[Records contained in a dataset]

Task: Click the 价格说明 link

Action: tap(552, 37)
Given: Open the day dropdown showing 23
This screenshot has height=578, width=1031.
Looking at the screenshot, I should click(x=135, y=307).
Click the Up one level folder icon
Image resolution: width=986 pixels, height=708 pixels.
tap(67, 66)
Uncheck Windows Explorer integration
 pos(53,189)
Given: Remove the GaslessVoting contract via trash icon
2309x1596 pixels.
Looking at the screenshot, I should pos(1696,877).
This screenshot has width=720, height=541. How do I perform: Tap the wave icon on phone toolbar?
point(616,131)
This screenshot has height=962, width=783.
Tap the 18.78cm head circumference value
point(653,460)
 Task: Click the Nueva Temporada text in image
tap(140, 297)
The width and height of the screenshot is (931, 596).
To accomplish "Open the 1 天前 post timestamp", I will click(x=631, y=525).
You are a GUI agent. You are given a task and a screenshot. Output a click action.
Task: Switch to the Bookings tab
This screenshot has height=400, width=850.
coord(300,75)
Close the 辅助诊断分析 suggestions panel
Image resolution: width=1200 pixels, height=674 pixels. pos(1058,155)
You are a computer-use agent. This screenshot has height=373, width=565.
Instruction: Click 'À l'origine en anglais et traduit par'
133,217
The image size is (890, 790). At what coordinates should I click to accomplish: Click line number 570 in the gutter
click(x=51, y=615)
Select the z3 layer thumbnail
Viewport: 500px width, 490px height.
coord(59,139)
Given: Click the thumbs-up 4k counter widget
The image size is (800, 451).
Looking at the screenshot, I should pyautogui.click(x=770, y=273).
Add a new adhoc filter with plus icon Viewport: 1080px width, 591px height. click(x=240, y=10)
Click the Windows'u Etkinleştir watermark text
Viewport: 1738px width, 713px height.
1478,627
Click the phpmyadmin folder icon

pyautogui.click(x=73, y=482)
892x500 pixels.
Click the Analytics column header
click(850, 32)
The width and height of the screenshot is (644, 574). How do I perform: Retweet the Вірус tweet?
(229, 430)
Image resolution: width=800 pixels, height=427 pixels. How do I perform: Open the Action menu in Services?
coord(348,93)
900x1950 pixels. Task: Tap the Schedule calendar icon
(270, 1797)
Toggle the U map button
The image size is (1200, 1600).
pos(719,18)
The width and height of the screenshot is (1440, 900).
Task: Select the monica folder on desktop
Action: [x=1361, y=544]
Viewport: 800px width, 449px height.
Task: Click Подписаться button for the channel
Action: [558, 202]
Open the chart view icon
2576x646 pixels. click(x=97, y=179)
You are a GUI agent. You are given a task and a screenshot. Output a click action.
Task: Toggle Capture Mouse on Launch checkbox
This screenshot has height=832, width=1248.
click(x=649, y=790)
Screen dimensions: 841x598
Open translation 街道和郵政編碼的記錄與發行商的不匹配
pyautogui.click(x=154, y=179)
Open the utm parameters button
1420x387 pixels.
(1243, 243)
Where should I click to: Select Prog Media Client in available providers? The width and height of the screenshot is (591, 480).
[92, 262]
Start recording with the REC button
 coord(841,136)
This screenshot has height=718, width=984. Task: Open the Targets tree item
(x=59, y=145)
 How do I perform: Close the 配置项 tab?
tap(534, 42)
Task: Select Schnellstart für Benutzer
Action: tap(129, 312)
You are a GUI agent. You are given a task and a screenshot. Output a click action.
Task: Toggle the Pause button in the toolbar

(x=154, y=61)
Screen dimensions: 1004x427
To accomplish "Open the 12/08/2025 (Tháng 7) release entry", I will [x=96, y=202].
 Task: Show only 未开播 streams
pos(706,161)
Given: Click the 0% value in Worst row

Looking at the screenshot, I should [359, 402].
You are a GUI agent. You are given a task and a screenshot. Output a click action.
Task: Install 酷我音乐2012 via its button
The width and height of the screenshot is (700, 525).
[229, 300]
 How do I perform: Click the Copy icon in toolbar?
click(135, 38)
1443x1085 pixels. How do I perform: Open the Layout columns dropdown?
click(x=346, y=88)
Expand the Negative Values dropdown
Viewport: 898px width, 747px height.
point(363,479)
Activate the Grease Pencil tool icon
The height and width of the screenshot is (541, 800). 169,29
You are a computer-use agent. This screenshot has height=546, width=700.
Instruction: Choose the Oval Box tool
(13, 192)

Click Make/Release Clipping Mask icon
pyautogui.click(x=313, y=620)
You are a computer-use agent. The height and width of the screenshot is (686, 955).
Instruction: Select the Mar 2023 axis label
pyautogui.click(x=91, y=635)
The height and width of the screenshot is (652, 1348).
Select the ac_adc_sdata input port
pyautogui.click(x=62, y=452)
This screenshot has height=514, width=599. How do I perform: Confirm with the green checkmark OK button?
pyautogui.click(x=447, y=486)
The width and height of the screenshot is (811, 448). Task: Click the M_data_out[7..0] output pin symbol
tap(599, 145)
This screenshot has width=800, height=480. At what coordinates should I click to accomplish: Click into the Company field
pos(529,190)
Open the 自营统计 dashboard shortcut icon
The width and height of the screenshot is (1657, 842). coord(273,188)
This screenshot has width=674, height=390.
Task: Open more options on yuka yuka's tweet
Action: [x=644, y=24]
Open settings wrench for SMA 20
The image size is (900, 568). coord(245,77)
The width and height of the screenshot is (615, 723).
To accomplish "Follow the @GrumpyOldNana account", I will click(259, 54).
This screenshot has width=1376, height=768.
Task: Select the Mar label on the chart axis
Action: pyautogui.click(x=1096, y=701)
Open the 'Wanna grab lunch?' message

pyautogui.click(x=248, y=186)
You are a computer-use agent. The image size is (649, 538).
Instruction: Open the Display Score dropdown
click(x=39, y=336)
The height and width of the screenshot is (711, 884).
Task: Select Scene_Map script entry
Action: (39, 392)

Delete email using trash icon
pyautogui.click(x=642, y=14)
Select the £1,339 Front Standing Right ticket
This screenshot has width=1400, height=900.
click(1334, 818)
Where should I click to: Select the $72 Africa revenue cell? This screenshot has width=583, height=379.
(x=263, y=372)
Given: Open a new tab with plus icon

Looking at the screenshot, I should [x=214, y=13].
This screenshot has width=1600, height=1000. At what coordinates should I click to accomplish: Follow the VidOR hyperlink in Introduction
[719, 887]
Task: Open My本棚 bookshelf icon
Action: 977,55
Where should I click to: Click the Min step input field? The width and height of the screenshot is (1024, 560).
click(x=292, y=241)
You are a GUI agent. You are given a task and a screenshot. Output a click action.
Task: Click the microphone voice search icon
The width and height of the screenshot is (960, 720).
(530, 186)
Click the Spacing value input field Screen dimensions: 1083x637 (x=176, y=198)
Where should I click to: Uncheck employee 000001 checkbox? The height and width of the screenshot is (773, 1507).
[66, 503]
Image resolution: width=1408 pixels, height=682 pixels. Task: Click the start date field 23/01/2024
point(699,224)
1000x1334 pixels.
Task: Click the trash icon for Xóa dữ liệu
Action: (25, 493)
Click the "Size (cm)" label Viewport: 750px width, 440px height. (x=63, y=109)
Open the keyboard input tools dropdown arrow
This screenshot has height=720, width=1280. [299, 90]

* **Your objective**
Write out every record again, exactly as it was written.

* **Result for this task**
Task: Click the 价格说明 link

Action: tap(552, 37)
Given: Open the day dropdown showing 23
This screenshot has height=578, width=1031.
Looking at the screenshot, I should click(x=135, y=307).
Click the Up one level folder icon
Image resolution: width=986 pixels, height=708 pixels.
tap(67, 66)
Uncheck Windows Explorer integration
 pos(53,189)
Given: Remove the GaslessVoting contract via trash icon
2309x1596 pixels.
Looking at the screenshot, I should pos(1696,877).
This screenshot has width=720, height=541. How do I perform: Tap the wave icon on phone toolbar?
point(616,131)
This screenshot has height=962, width=783.
Tap the 18.78cm head circumference value
point(653,460)
 Task: Click the Nueva Temporada text in image
tap(140, 297)
The width and height of the screenshot is (931, 596).
To accomplish "Open the 1 天前 post timestamp", I will click(x=631, y=525).
You are a GUI agent. You are given a task and a screenshot. Output a click action.
Task: Switch to the Bookings tab
This screenshot has height=400, width=850.
coord(300,75)
Close the 辅助诊断分析 suggestions panel
Image resolution: width=1200 pixels, height=674 pixels. pos(1058,155)
You are a computer-use agent. This screenshot has height=373, width=565.
Instruction: Click 'À l'origine en anglais et traduit par'
133,217
The image size is (890, 790). At what coordinates should I click to accomplish: Click line number 570 in the gutter
click(x=51, y=615)
Select the z3 layer thumbnail
Viewport: 500px width, 490px height.
coord(59,139)
Given: Click the thumbs-up 4k counter widget
The image size is (800, 451).
Looking at the screenshot, I should pyautogui.click(x=770, y=273).
Add a new adhoc filter with plus icon Viewport: 1080px width, 591px height. click(x=240, y=10)
Click the Windows'u Etkinleştir watermark text
Viewport: 1738px width, 713px height.
1478,627
Click the phpmyadmin folder icon

pyautogui.click(x=73, y=482)
892x500 pixels.
Click the Analytics column header
click(850, 32)
The width and height of the screenshot is (644, 574). How do I perform: Retweet the Вірус tweet?
(229, 430)
Image resolution: width=800 pixels, height=427 pixels. How do I perform: Open the Action menu in Services?
coord(348,93)
900x1950 pixels. Task: Tap the Schedule calendar icon
(270, 1797)
Toggle the U map button
The image size is (1200, 1600).
pos(719,18)
The width and height of the screenshot is (1440, 900).
Task: Select the monica folder on desktop
Action: [x=1361, y=544]
Viewport: 800px width, 449px height.
Task: Click Подписаться button for the channel
Action: [558, 202]
Open the chart view icon
2576x646 pixels. click(x=97, y=179)
You are a GUI agent. You are given a task and a screenshot. Output a click action.
Task: Toggle Capture Mouse on Launch checkbox
This screenshot has height=832, width=1248.
click(x=649, y=790)
Screen dimensions: 841x598
Open translation 街道和郵政編碼的記錄與發行商的不匹配
pyautogui.click(x=154, y=179)
Open the utm parameters button
1420x387 pixels.
(1243, 243)
Where should I click to: Select Prog Media Client in available providers? The width and height of the screenshot is (591, 480).
[92, 262]
Start recording with the REC button
 coord(841,136)
This screenshot has height=718, width=984. Task: Open the Targets tree item
(x=59, y=145)
 How do I perform: Close the 配置项 tab?
tap(534, 42)
Task: Select Schnellstart für Benutzer
Action: tap(129, 312)
You are a GUI agent. You are given a task and a screenshot. Output a click action.
Task: Toggle the Pause button in the toolbar

(x=154, y=61)
Screen dimensions: 1004x427
To accomplish "Open the 12/08/2025 (Tháng 7) release entry", I will [x=96, y=202].
 Task: Show only 未开播 streams
pos(706,161)
Given: Click the 0% value in Worst row

Looking at the screenshot, I should [359, 402].
You are a GUI agent. You are given a task and a screenshot. Output a click action.
Task: Install 酷我音乐2012 via its button
The width and height of the screenshot is (700, 525).
[229, 300]
 How do I perform: Click the Copy icon in toolbar?
click(135, 38)
1443x1085 pixels. How do I perform: Open the Layout columns dropdown?
click(x=346, y=88)
Expand the Negative Values dropdown
Viewport: 898px width, 747px height.
point(363,479)
Activate the Grease Pencil tool icon
The height and width of the screenshot is (541, 800). 169,29
You are a computer-use agent. This screenshot has height=546, width=700.
Instruction: Choose the Oval Box tool
(13, 192)

Click Make/Release Clipping Mask icon
pyautogui.click(x=313, y=620)
You are a computer-use agent. The height and width of the screenshot is (686, 955).
Instruction: Select the Mar 2023 axis label
pyautogui.click(x=91, y=635)
The height and width of the screenshot is (652, 1348).
Select the ac_adc_sdata input port
pyautogui.click(x=62, y=452)
This screenshot has height=514, width=599. How do I perform: Confirm with the green checkmark OK button?
pyautogui.click(x=447, y=486)
The width and height of the screenshot is (811, 448). Task: Click the M_data_out[7..0] output pin symbol
tap(599, 145)
This screenshot has width=800, height=480. At what coordinates should I click to accomplish: Click into the Company field
pos(529,190)
Open the 自营统计 dashboard shortcut icon
The width and height of the screenshot is (1657, 842). coord(273,188)
This screenshot has width=674, height=390.
Task: Open more options on yuka yuka's tweet
Action: [x=644, y=24]
Open settings wrench for SMA 20
The image size is (900, 568). coord(245,77)
The width and height of the screenshot is (615, 723).
To accomplish "Follow the @GrumpyOldNana account", I will click(259, 54).
This screenshot has width=1376, height=768.
Task: Select the Mar label on the chart axis
Action: pyautogui.click(x=1096, y=701)
Open the 'Wanna grab lunch?' message

pyautogui.click(x=248, y=186)
You are a computer-use agent. The image size is (649, 538).
Instruction: Open the Display Score dropdown
click(x=39, y=336)
The height and width of the screenshot is (711, 884).
Task: Select Scene_Map script entry
Action: (39, 392)

Delete email using trash icon
pyautogui.click(x=642, y=14)
Select the £1,339 Front Standing Right ticket
This screenshot has width=1400, height=900.
click(1334, 818)
Where should I click to: Select the $72 Africa revenue cell? This screenshot has width=583, height=379.
(x=263, y=372)
Given: Open a new tab with plus icon

Looking at the screenshot, I should [x=214, y=13].
This screenshot has width=1600, height=1000. At what coordinates should I click to accomplish: Follow the VidOR hyperlink in Introduction
[719, 887]
Task: Open My本棚 bookshelf icon
Action: 977,55
Where should I click to: Click the Min step input field? The width and height of the screenshot is (1024, 560).
click(x=292, y=241)
You are a GUI agent. You are given a task and a screenshot. Output a click action.
Task: Click the microphone voice search icon
The width and height of the screenshot is (960, 720).
(530, 186)
Click the Spacing value input field Screen dimensions: 1083x637 (x=176, y=198)
Where should I click to: Uncheck employee 000001 checkbox? The height and width of the screenshot is (773, 1507).
[66, 503]
Image resolution: width=1408 pixels, height=682 pixels. Task: Click the start date field 23/01/2024
point(699,224)
1000x1334 pixels.
Task: Click the trash icon for Xóa dữ liệu
Action: (25, 493)
Click the "Size (cm)" label Viewport: 750px width, 440px height. (x=63, y=109)
Open the keyboard input tools dropdown arrow
This screenshot has height=720, width=1280. [299, 90]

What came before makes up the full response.